If you grew up in a small town, you get the lifestyle.
You probably knew nearly everyone in your high school, and, unfortunately, they all knew you too. Friday night football games, the movie theater, and that one restaurant everyone was always at were the only places to go on the weekends, and odds are, everyone “experimented” a little too much, because again... there wasn’t much to do. You took a quick drive to your friend's house and did your homework at the same coffee shop every afternoon. Every sporting event was a community-wide festivity, and so was the annual spring musical.
Brand name items weren’t really a big deal, and only some people cared enough to buy them.
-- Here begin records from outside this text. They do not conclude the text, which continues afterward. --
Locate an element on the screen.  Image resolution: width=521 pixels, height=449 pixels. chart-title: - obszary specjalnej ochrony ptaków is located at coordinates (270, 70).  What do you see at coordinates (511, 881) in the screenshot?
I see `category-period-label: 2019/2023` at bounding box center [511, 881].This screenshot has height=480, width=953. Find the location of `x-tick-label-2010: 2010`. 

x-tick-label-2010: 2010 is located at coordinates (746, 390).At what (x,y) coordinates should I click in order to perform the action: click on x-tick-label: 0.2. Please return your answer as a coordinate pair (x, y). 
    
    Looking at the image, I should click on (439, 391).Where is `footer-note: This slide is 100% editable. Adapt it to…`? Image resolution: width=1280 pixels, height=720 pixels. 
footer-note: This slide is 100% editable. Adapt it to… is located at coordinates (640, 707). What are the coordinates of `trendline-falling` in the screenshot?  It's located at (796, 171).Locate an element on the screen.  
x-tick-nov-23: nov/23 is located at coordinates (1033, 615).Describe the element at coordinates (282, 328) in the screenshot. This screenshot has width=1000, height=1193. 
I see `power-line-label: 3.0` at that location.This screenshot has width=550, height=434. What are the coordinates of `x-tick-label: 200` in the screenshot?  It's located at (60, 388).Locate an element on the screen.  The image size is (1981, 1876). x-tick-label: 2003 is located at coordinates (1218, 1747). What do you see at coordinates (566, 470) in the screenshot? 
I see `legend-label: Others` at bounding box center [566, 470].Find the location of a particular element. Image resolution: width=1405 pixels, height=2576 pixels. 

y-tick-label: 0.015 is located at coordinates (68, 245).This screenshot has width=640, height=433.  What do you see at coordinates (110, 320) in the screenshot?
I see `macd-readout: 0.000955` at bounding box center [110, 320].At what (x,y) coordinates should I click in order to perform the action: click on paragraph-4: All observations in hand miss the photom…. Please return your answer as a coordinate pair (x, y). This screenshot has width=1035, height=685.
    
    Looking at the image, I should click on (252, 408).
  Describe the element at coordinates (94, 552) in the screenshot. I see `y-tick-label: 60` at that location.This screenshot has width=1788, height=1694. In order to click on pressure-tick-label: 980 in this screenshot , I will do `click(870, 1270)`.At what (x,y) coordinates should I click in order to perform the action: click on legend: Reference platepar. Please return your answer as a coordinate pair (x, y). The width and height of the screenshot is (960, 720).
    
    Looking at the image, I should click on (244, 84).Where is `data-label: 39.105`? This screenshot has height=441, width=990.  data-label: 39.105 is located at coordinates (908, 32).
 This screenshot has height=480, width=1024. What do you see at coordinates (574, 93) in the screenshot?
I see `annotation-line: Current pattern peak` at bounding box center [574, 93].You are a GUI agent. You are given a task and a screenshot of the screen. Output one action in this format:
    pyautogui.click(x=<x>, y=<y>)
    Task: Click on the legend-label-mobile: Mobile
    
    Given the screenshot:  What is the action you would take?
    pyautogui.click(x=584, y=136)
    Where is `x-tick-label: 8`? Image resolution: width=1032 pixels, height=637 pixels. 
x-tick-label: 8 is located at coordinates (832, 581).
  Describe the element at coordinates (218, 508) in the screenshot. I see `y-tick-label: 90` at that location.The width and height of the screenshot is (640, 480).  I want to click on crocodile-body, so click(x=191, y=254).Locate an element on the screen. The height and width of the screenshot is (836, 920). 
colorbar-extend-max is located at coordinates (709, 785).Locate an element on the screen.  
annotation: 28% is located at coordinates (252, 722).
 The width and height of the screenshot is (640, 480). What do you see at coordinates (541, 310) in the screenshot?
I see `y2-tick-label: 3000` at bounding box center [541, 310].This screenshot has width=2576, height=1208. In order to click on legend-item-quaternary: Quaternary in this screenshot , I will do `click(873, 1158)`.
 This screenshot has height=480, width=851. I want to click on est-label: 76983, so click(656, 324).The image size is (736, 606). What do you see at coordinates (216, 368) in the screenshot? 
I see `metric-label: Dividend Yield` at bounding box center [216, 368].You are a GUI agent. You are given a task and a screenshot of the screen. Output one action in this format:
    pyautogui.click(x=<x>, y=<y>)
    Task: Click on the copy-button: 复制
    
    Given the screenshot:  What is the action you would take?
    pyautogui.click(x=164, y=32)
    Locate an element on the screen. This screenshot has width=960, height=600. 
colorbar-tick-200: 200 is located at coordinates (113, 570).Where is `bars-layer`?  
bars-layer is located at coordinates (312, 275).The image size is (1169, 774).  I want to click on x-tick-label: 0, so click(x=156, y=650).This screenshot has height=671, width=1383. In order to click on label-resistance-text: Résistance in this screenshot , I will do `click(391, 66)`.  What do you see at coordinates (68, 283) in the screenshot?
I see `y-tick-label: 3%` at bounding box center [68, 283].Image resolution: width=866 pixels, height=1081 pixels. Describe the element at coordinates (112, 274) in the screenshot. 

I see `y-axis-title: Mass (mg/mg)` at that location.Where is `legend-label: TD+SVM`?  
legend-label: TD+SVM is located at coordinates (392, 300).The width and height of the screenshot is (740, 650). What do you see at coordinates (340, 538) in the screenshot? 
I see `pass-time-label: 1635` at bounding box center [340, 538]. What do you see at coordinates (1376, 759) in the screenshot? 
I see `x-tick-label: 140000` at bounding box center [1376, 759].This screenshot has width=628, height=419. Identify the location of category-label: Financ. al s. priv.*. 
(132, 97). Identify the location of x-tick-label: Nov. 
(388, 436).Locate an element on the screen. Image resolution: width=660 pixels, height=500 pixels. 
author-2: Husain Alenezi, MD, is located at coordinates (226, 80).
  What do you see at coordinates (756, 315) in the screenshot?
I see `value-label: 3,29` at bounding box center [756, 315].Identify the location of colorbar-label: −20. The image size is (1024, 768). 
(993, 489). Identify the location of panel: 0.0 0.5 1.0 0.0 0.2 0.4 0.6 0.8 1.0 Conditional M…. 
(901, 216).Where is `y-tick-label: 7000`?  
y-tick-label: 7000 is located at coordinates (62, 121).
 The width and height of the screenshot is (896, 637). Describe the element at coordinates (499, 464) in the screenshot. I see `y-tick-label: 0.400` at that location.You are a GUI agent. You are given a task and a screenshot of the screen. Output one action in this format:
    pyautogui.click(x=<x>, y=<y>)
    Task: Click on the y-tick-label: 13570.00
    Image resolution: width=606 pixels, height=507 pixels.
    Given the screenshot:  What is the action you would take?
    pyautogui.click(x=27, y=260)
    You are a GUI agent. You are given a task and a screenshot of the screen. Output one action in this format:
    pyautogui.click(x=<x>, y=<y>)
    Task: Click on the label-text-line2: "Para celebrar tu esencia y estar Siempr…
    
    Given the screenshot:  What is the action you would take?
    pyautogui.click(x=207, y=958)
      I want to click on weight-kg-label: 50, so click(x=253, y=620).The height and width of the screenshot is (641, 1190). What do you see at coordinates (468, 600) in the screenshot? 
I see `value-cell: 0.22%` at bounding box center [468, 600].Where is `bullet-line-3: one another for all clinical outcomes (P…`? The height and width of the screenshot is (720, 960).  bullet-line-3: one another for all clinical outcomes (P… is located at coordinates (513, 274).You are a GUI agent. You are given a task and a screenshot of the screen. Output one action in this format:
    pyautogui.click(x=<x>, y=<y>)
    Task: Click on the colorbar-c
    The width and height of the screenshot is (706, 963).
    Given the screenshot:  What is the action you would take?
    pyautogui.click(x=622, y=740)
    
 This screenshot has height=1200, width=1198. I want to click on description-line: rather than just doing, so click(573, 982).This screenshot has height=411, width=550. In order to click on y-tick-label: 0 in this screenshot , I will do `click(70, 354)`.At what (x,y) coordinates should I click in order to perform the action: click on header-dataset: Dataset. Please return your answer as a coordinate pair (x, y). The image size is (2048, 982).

If you left the country, state, or even county, you probably posted dozens of pictures, because you only left your town maybe a few times a year. Walking around downtown, going to the park, and “shopping” at the “mall” (it had maybe six stores) were your weekend errands. Your high school had three types of people: the rednecks, the jocks, and the hipsters. You never really felt like you were in one of those categories, but you probably were.
When choosing a college, you were begging to leave this small town. “I can’t stand it here anymore.” “I have to get out of this place.” “I need to start over somewhere bigger.” On graduation day, you looked around, realizing this would be the last day you would ever know every person in the room, the last time home would still feel like home and you and your best friends would be this close. You looked around and realized life as you knew it had ended.
Two months later, you moved into college. Big kid college, with 40,000 students and a real football team (even if they aren’t very good), placed smack in the middle of a city 10 times bigger than your hometown. It’s just as you pictured: you know no one, you can be anyone you want, do anything you’d like (#collegenoparents), and “begin” your life. You meet new people, rep your school at tailgates, join clubs and organizations, regularly go to frat parties, and spend a lot of time in the library. You eat what you want, go where you want, sleep when you want.
College is just as you pictured it. Sometimes you go into the city, where there are weekly festivals, daily concerts, and an unreal bar and restaurant scene. You are never bored—there’s always something to do, whether it be school work, an on campus activity, or a city event. You can drive to any restaurant and any store in 10 minutes, and you meet a new person every single day.
But you miss that one restaurant and coffee shop you've been going to since you could drive. You miss the view on your way to school, and the lack of traffic, and seeing five people you know everywhere you go. You miss your friends and family, you miss your after-school "spot," and you especially miss crowded baseball games on Thursday nights. Moving away from home has been the best thing in the world, but it has also made you appreciate the simplistic, laid-back, comfortable life that you once had.
Once a small town kid, always a small town kid.